Perhaps this sounds like an overly critical judgment. If so, we apologize. At the risk of sounding even more judgmental, the two left their brief meeting (rather unhappy looks on their faces) and drove off in late model, high-end vehicles.
Distractions
We could take the brief conversation and go in a hundred directions. There is a modern-day tendency to judge everything. Yes, we can view the well-dressed executives with their shiny high-end vehicles and grating presence as being self-indulgent, totally pampered boors. It is so easy to do. We see judgment “a million” times a day on social media, cable news, podcasts and print.
We could see the executives in the light of compassion. Perhaps a co-worker is gravely ill and they are grieving the inevitable. Maybe one of them suffers depression and the other friend was attempting to be humorous.
Could be, they work for the same organization and they understand there will be major workforce reductions – even a sale or merger. Sometimes, people are overloud or pretend to be unphased because they are facing tragedy.
The two executives might have been family members working for two different organizations. Their employment situations might be fine, but there may be a stress-filled situation(s) within the family that is difficult to handle or even acknowledge.
The point is, we often don’t know what is going on directly in front of us. Senses often prove inadequate, especially if there is a bad day afoot or problems with our “situations.”
Again, it is so easy to judge. It is so easy to react. These days, it is so much easier to lose compassion and to act more inauthentically than ever before. It is not harmless. “Reaction” can destroy work (and personal) relationships, work teams, customer or vendor contacts, organizations themselves.

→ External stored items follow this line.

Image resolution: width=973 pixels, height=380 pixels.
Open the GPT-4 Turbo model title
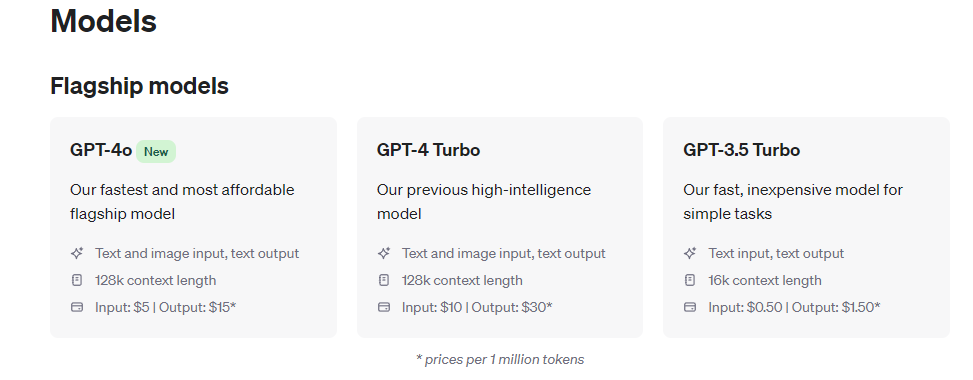[x=428, y=150]
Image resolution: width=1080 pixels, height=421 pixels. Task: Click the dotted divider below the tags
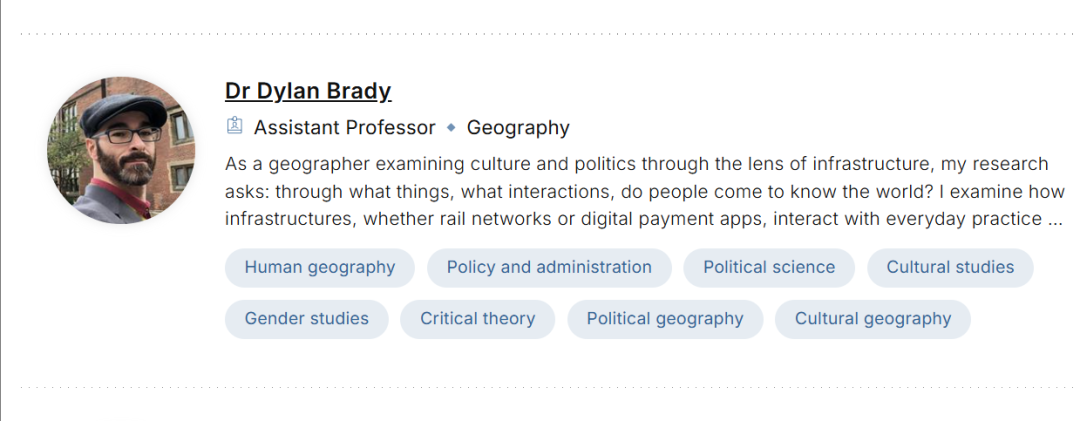coord(540,386)
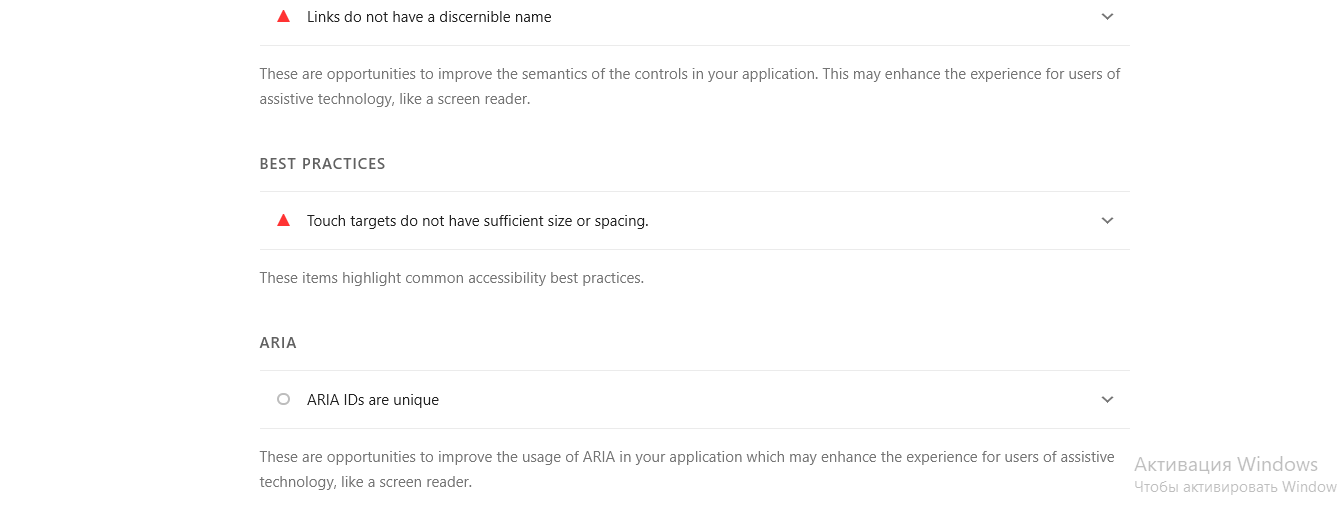The height and width of the screenshot is (522, 1337).
Task: Click red fail triangle beside Links audit
Action: (283, 16)
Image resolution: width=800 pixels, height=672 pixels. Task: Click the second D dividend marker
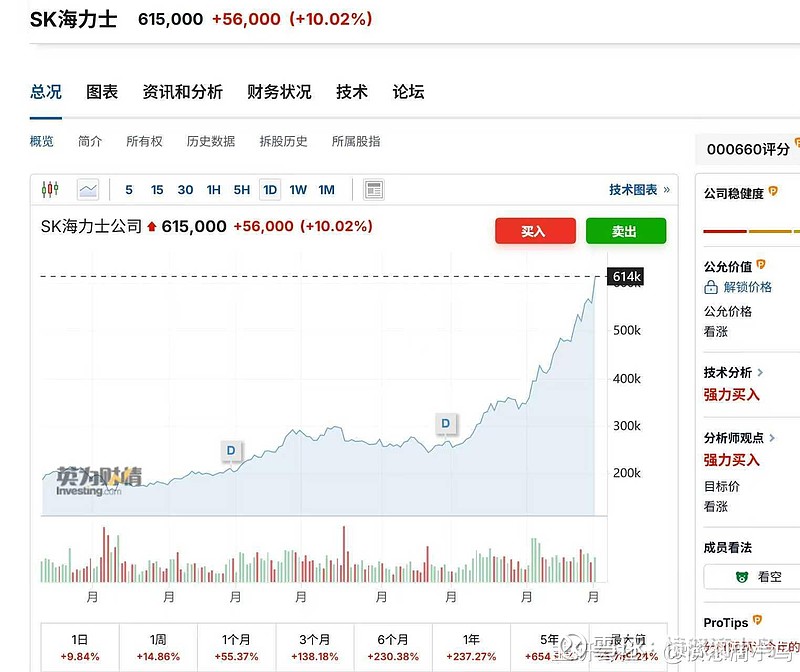tap(446, 424)
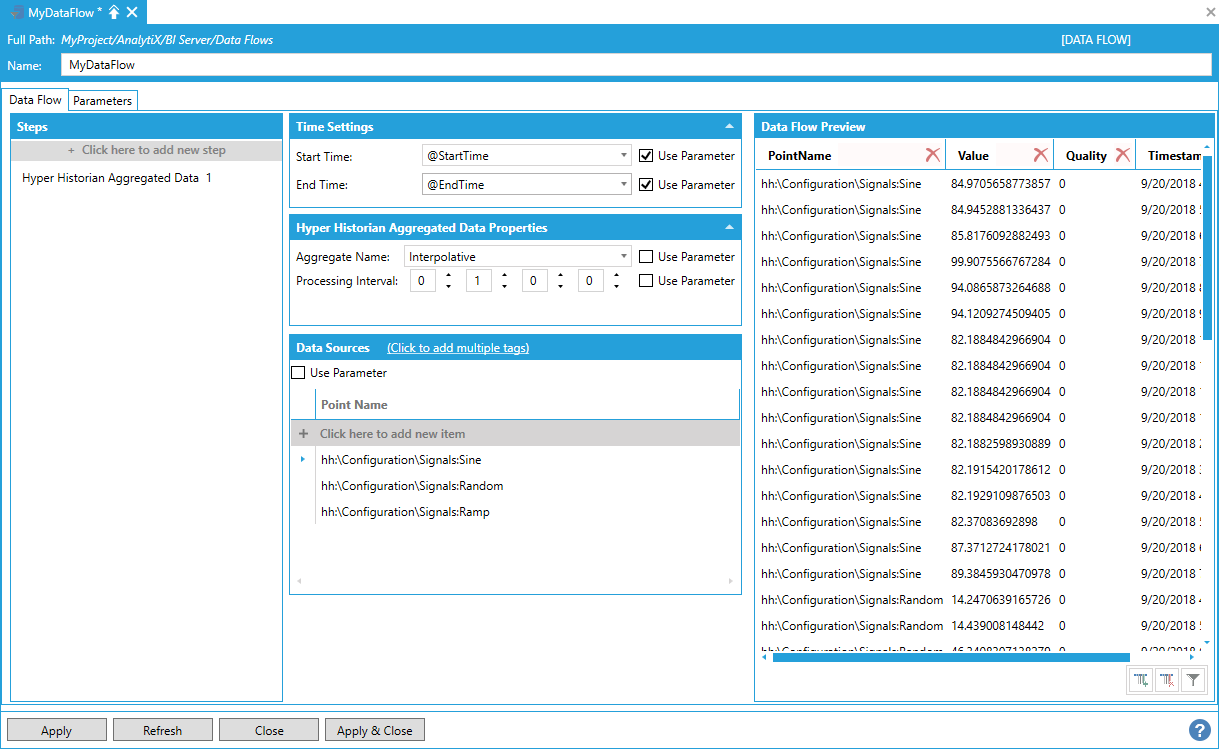This screenshot has height=750, width=1221.
Task: Click the add column icon in preview
Action: 1141,680
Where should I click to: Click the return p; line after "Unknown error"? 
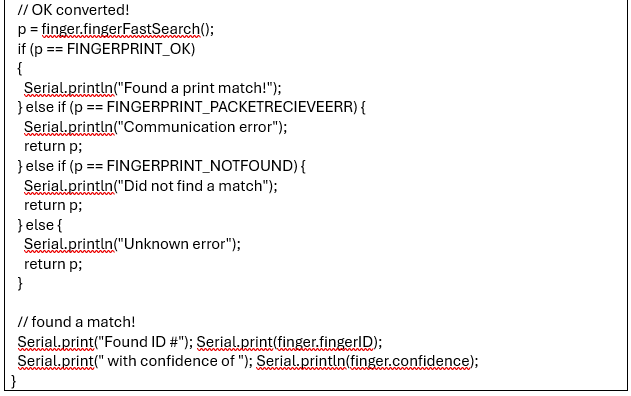[x=53, y=264]
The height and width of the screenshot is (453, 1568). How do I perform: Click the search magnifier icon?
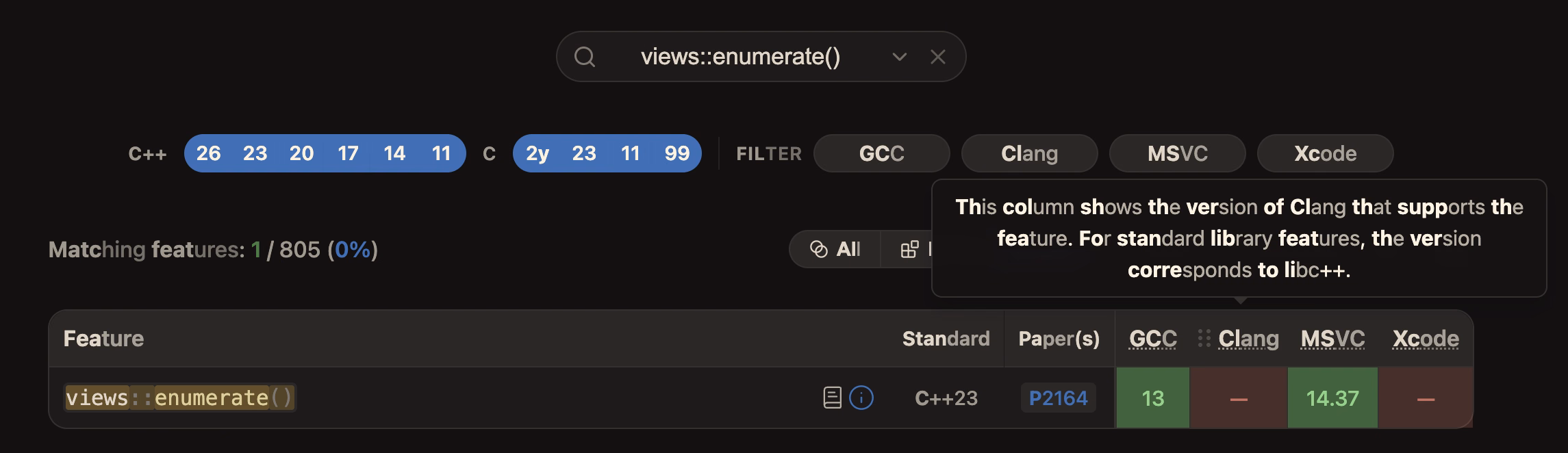584,57
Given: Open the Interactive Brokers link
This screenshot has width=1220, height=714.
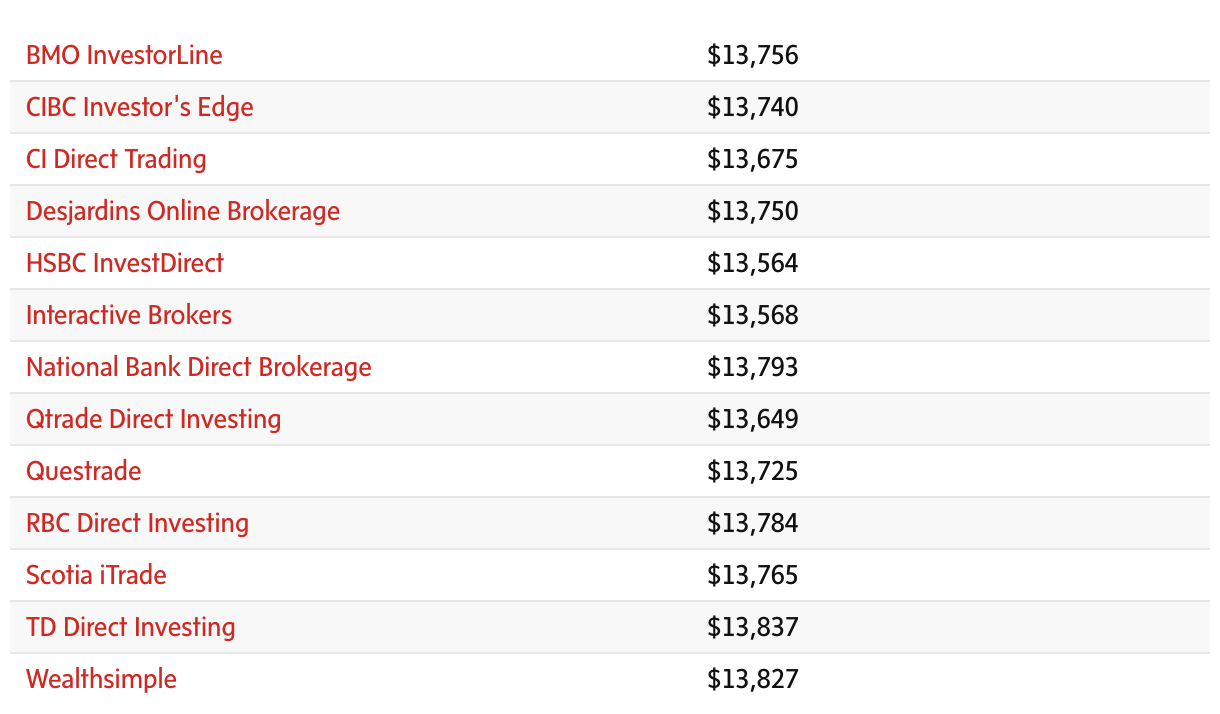Looking at the screenshot, I should (129, 315).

The “distractions” and easy reactions executives often place before themselves in their lives frequently lead to major disappointment and catastrophe.
We don’t know
Point is, if executive leaders and their teams, conclude rather than weigh, balance and respond, they are striking out in the dark. We believe “our work lives have become so difficult and complicated” because those in organizations often neglect to take the time to properly understand situations and fall back to judgment, inappropriate comments and dismissal.
Worse, the skills required to thoughtfully go about being mindful and responsive have not been taught. Self-correction is often difficult as there is no mindful touchstone by which to measure. It is concerning to think about. Throughout most organizations, “mindfulness” like “authenticity” have become some of the latest and greatest buzzwords, but rarely are those terms defined let alone put into meaningful action.
In this easier said than done world, using words and espousing concepts rather than putting them into practice lead executives nowhere. Mindfulness is a process, a way of seeing things as they are, rather than what they are perceived to be.
The “conversation” in the coffee shop, one of the millions of such conversations we overhear every day, might very well have proven to be a call for compassion rather than a pre-meditated verdict. Imagine if social media and cable news, as well as the work place were to adhere to a similar mindset.